- DESCRIPTION OF THE TASK
Reproduce the passage of the Jerrold Meinwald biography below, starting at "Jerrold Meinwald (born" and ending at "his subsequent career.".

>> BEGIN TEXT TO READ

Jerrold Meinwald (born 1927) is an American chemist known for his work on chemical ecology, a field he co-founded with his late colleague and friend Thomas Eisner. He is currently the Goldwin Smith Professor Emeritus of Chemistry at Cornell University. He is author or co-author of well over 400 scientific articles. His interest in chemistry was sparked by fireworks done with his friend Michael Cava when they were still in junior high school. Prof. Meinwald is a music aficionado and studied flute with Marcel Moyse – the world’s greatest flutist of his time.

Career

Jerrold Meinwald studied chemistry at the University of Chicago where he earned his bachelor of science degree in 1948. He then went on to Harvard University where he obtained his Ph.D. with R.B. Woodward in 1952. A DuPont Fellowship brought him to Cornell, where he has spent most of his subsequent career.

Series from a study by Meinwald and Eisner investigating defensive spray in Chlaenius beetles with paper that turns dark in response to chemicals.

>> END TEXT TO READ
>> BEGIN DATA SHOWN

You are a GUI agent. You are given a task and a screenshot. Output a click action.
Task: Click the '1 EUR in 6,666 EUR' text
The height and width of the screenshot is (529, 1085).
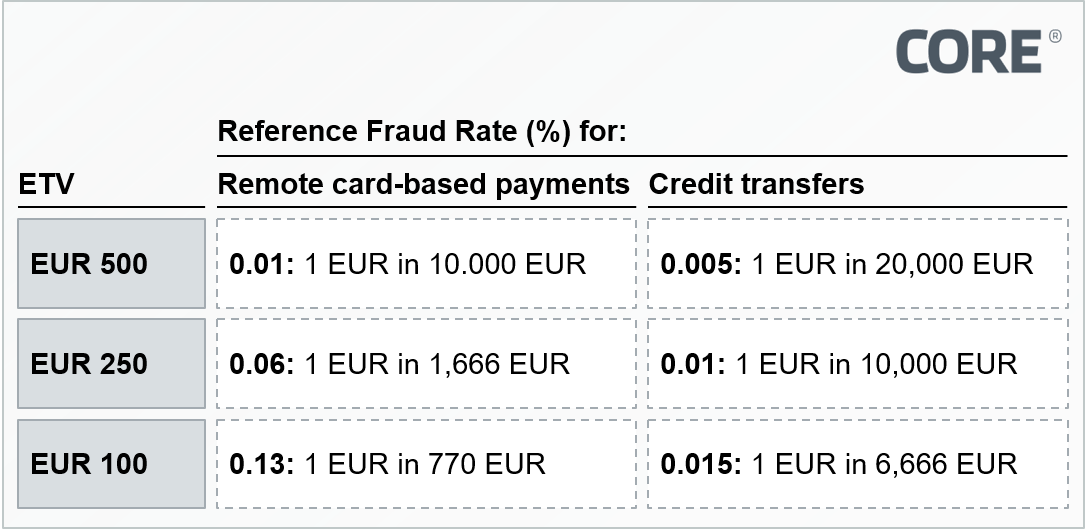pos(884,464)
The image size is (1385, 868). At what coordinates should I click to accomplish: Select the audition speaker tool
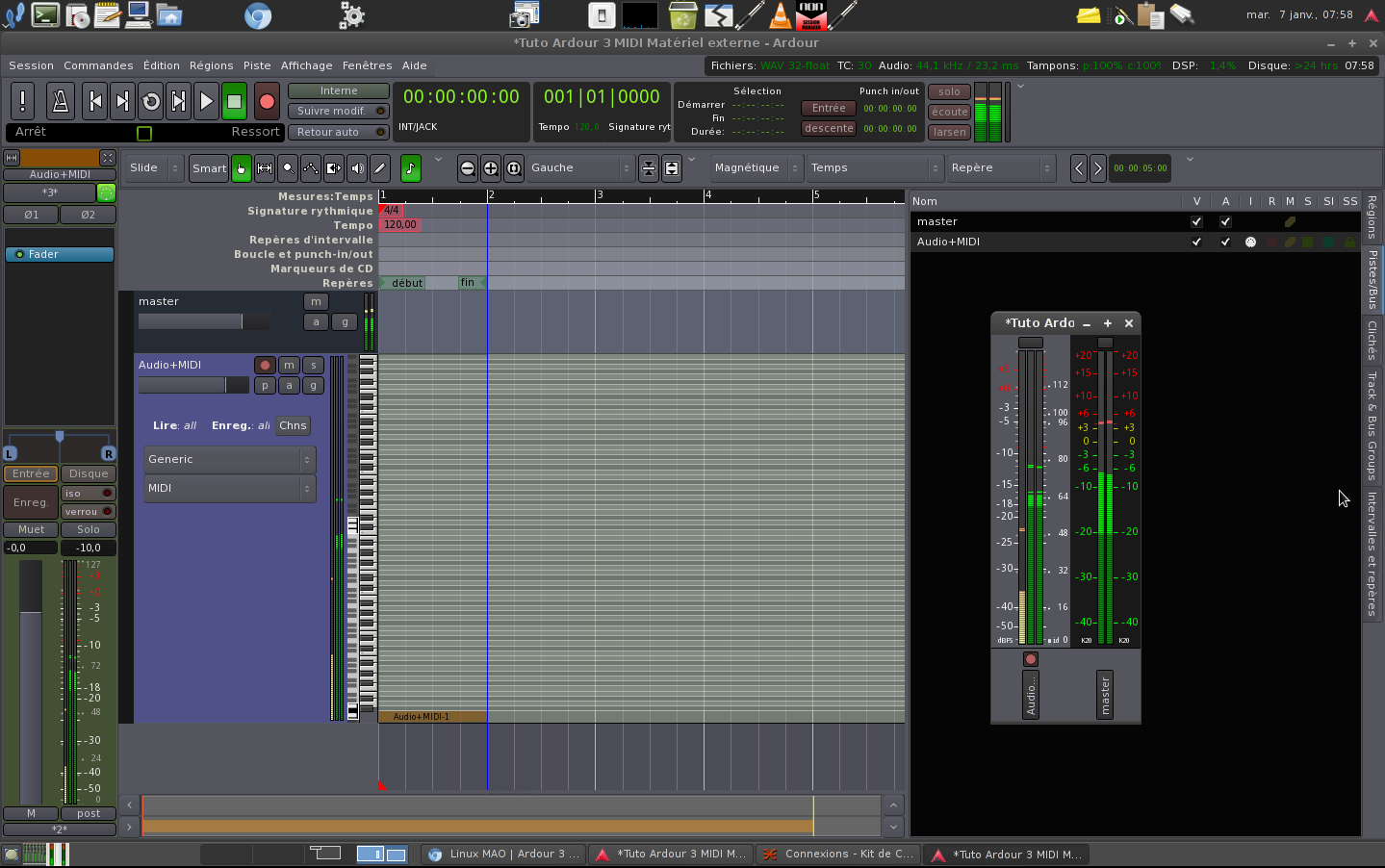click(357, 168)
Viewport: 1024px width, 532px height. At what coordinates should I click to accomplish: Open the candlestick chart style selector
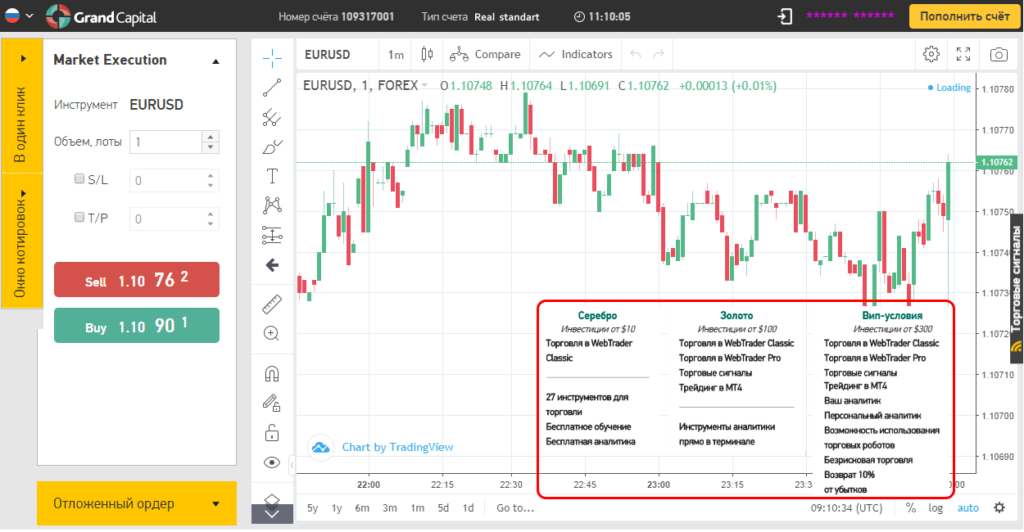(427, 54)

>> END DATA SHOWN

- FULL SOLUTION
Jerrold Meinwald (born 1927) is an American chemist known for his work on chemical ecology, a field he co-founded with his late colleague and friend Thomas Eisner. He is currently the Goldwin Smith Professor Emeritus of Chemistry at Cornell University. He is author or co-author of well over 400 scientific articles. His interest in chemistry was sparked by fireworks done with his friend Michael Cava when they were still in junior high school. Prof. Meinwald is a music aficionado and studied flute with Marcel Moyse – the world’s greatest flutist of his time.

Career

Jerrold Meinwald studied chemistry at the University of Chicago where he earned his bachelor of science degree in 1948. He then went on to Harvard University where he obtained his Ph.D. with R.B. Woodward in 1952. A DuPont Fellowship brought him to Cornell, where he has spent most of his subsequent career.